Oh Alliance, where have you been hiding for the past few years? We’ve missed you, and by “we” I mean the loyal supporters who followed every important little footstep of your The International 2013 campaign, and who’ve followed you in possibly each and every event since.

Alliance beat Evil Geniuses 2-0 in the grand finals of the StarLadder i-League tournament in Minsk this past weekend to take home a prize pool of $120,000. Here’s a quick look at how it happened.

The group stage didn’t go according to plan for Alliance as they lost two out of their five possible games. They finished the group stage with an overall 3-2 standing heading into the weekend playoffs, where Team Secret would be waiting for them.

In my opinion, this was the closest Bo3 series out of the tournament as a whole. Alliance versus Secret echoed through the halls of the Minsk Arena as both teams ambled their way into their respective “war” booths. Alliance lost game one due to their poor draft and uncertain execution, which Team Secret punished in 35-odd minutes. Alliance then left their booth, disappeared into the shadows, filled up on “something” and came back with a determination many couldn’t comprehend. They didn’t smile, they made no eye contact, they just played the best Dota they have done since TI3. Alliance didn’t just pick the strong meta heroes – they picked heroes that became their online personas. AdmiralBulldog was given Lone Druid on both the remaining games, and Alliance wiped Secret off the stage in a dominant performance to win the Bo3 series 2-1.

Alliance had shrugged off any pressure they’d been under, showing us that the team we once lauded as role models were not just back – they were BACK!


The semi-finals don’t need much of a mention other than the fact that match one between Alliance and Team Liquid was an excellent game. Team Liquid tried to cope with the strain from the Alliance train, picking up the Io to boost their team-fight potential against the strong Alliance mid-game. Excellent decision making from s4 (Alliance’s captain) resulted in the Io being blown up before Liquid had the chance to extend the team-fight longer than Alliance was comfortable with. The close match-up in game one then turned to complete obliteration in game two as Alliance wrapped up the series in a fast and furious 29-minute victory.

Dota 2 and CS: GO shared the same main stage for the grand finals, allowing time for only a Bo3 showdown between the blue-blooded Evil Geniuses and the comeback kids Alliance. After an intriguing opening ceremony, the countdown began with the Dota world readying itself for a real-life battle for Middle-earth.

Game one:

The battle for Middle-earth soon turned into the siege of Helm’s Deep, as Alliance picked the heroes they’d been strong with all tournament, picking up Nature’s Prophet, Puck and the ever-indestructible Wraith King. EG knew that a push from Nature’s Prophet would come and counter-picked with a Jakiro / Dark Seer combo. EG unfortunately were dominated early thanks to a roaming Puck and Nature’s Prophet.

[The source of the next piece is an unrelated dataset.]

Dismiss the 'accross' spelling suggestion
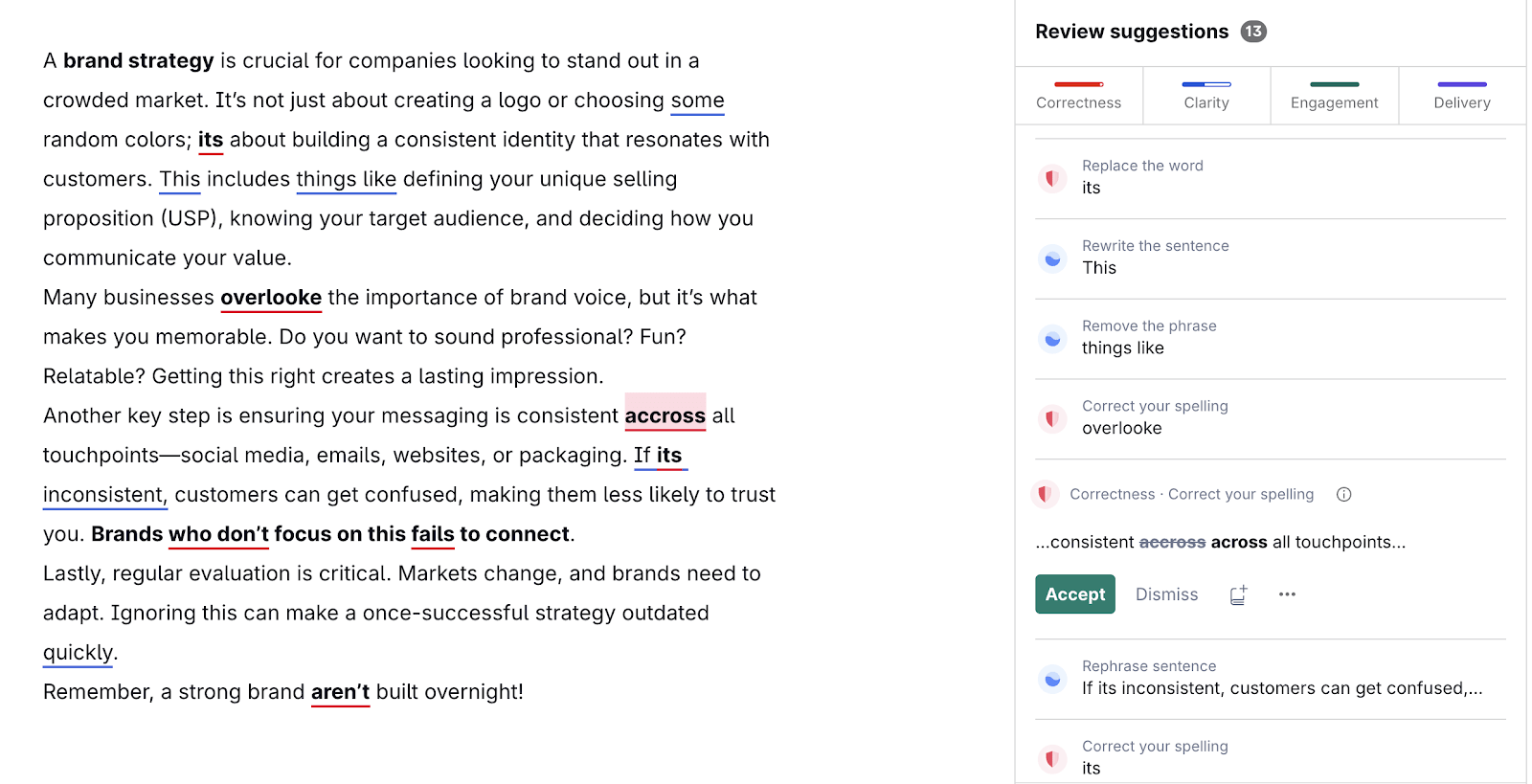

Heading into the mid-game Alliance had all the map control, a major gold and experience lead, and most of EG’s outer towers. With no other choice after losing another important team-fight, EG were forced to call GG and move on to game two. Alliance took the game in 27 minutes, leading the series 1-0.

Game two:

The second game was a little closer, and by closer I mean EG were given an extra five minutes to put up a fight. EG chose a draft that had worked for them the whole tournament, choosing Batrider, Zeus and Witch Doctor to negotiate team-fights, allowing their Spectre free farm in the safe lane. To counter Batrider, Alliance were smart and picked up Vengeful Spirit and Night Stalker, allowing Alliance to restrict the vision of EG and making it almost impossible for them to get off a proper initiation. Again, map control was an issue for EG heading into the mid-game, as they kept losing their Spectre due to beautifully executed smoke rotations by Alliance.

Uncertainty began kicking in and EG were singularly caught out on too many occasions. They were battered and bruised, and after Alliance took Roshan the game was over. EG couldn’t withstand a core with one life, now they had to deal with two of them. EG missed so many of their item timings and with Alliance knocking on their door early, it gave EG too little time to adjust. It was amazing play from Alliance and after a 34-minute second game they left their booth, and the smiles returned to their faces as they lifted the i-League trophy.

Congratulations to Alliance for an amazing performance. Let’s hope they carry that determination though the rest of this season’s calendar.

The tournament and packed-to-bursting Minsk Arena brought me feverish chills with its exciting special effects, high-quality play and interesting analysis/commentary, and it ended the weekend on a beautiful note.